HIV Treatment Optimization via Reinforcement Learning

Project Overview

This project implements a reinforcement learning solution for optimizing HIV treatment strategies. The goal is to develop a control policy that maintains patient health while minimizing drug administration. The agent interacts with a simulated HIV patient model and learns to make treatment decisions based on the patient's immune system state variables.

Problem Background

HIV treatment optimization is a challenging medical control problem. Continuous administration of antiretroviral drugs can lead to:

• Drug resistance
• Pharmaceutical side effects
• Weakening of the patient's natural immune response

This project implements a Structured Treatment Interruption (STI) strategy, where the agent intelligently decides when to administer drugs based on the patient's immune state.

Environment

The environment simulates the dynamics of HIV infection using a system of deterministic non-linear equations with 6 state variables:

• T1: Healthy type 1 cells (CD4+ T-lymphocytes)
• T1star: Infected type 1 cells
• T2: Healthy type 2 cells (macrophages)
• T2star: Infected type 2 cells
• V: Free virus particles
• E: HIV-specific cytotoxic cells (CD8 T-lymphocytes)

At each time step (representing 5 days), the agent must choose one of 4 actions:

• Prescribe nothing (0)
• Prescribe reverse transcriptase inhibitors only (1)
• Prescribe protease inhibitors only (2)
• Prescribe both drugs (3)

The reward function encourages high values of E and low values of V, while penalizing drug administration.

Implementation

Approach

The agent uses a Fitted Q-Iteration (FQI) approach with XGBoost regression models:

• One XGBoost model per action to predict Q-values
• Epsilon-greedy exploration strategy with decay
• Bootstrapping for robust model training
• Feature standardization to improve regression performance

Files Structure

├── README.md              # Project documentation
├── requirements.txt       # Required dependencies
├── best_model.pt          # Saved model weights (XGBoost models and scalers)
└── src/
    ├── env_hiv.py         # HIV patient environment
    ├── evaluate.py        # Evaluation functions
    ├── fast_env_py.py     # Optimized environment
    ├── grading.py         # Grading utilities
    ├── interface.py       # Agent interface definition
    ├── main.py            # Entry point for evaluation
    └── train.py           # Implementation of the ProjectAgent and training logic

Agent Architecture

The agent uses XGBoost regression models to approximate the Q-function. Key components:

• Models: One XGBoost regressor for each possible action (4 total)
• Scalers: StandardScaler for normalizing input features for each model
• Training: Fitted Q-Iteration (FQI) with bootstrapping
• Exploration: Epsilon-greedy with exponential decay schedule

Training Process

The training process follows these steps:

1. Initial Exploration: Collect a large number of transitions (30,000) using purely random actions to build an initial dataset.

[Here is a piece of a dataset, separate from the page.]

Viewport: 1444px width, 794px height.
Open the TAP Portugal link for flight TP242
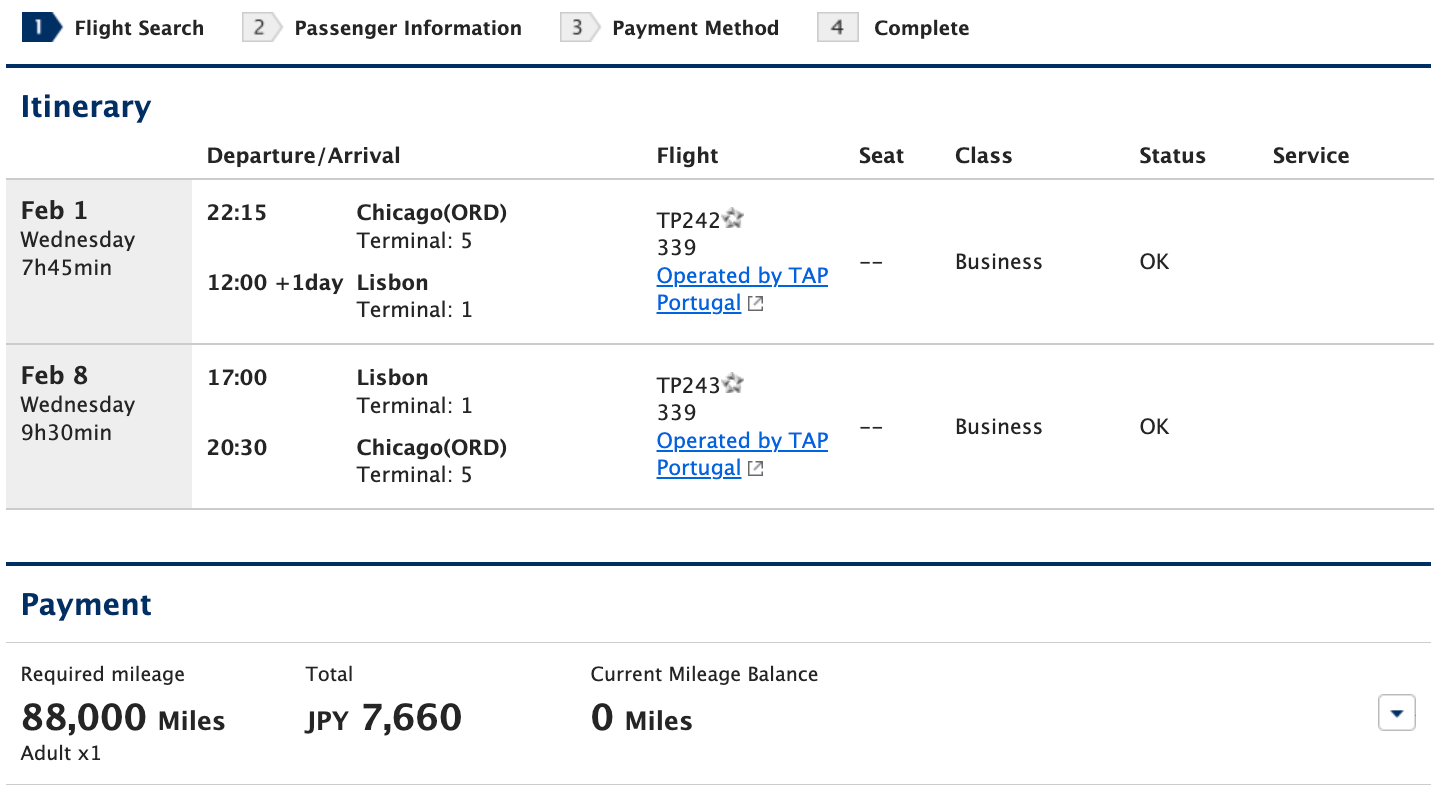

2. Fitted Q-Iteration (FQI):

   • For each epoch (6 total), collect more transitions using the current policy
   • Bootstrap a training dataset by randomly sampling with replacement from all collected transitions
   • For each action, train a separate XGBoost model to predict Q-values
   • Use early stopping based on validation performance to prevent overfitting
   • Models are trained to minimize squared error between predicted Q-values and target Q-values

3. Model Selection:

   • After each epoch, evaluate the agent on the environment
   • Save the best-performing model based on evaluation rewards
   • The best model is stored in best_model.pt using joblib serialization

4. Hyperparameters:

   • Discount factor (gamma): 0.995
   • XGBoost parameters optimized for this specific task
   • Exploration decay from 1.0 to 0.01 with a decay rate of 0.995

How to Run

Requirements

Install the required dependencies:

pip install -r requirements.txt

The main dependencies include:

• gymnasium
• numpy
• xgboost
• scikit-learn
• joblib
• tqdm

Training

To train the agent:

python src/train.py

Training hyperparameters can be modified in the train.py file.

Evaluation

To evaluate a trained agent:

python src/main.py

This will load the agent from best_model.pt and run it on the default HIV patient.

Results

The agent achieves consistent performance across both the default patient and randomized patient populations. The learned policy demonstrates a structured treatment interruption approach that maintains healthy T-cell counts while minimizing drug administration.

Key performance indicators:

• Maintains virus levels below critical thresholds
• Preserves and enhances immune response (E cells)
• Reduces drug usage compared to continuous treatment

Model Storage

The best performing model is automatically saved during training as best_model.pt. This file contains:

• The trained XGBoost models for each action
• The StandardScaler objects for feature normalization

The saved model is loaded automatically by the evaluation script through the agent's load() method.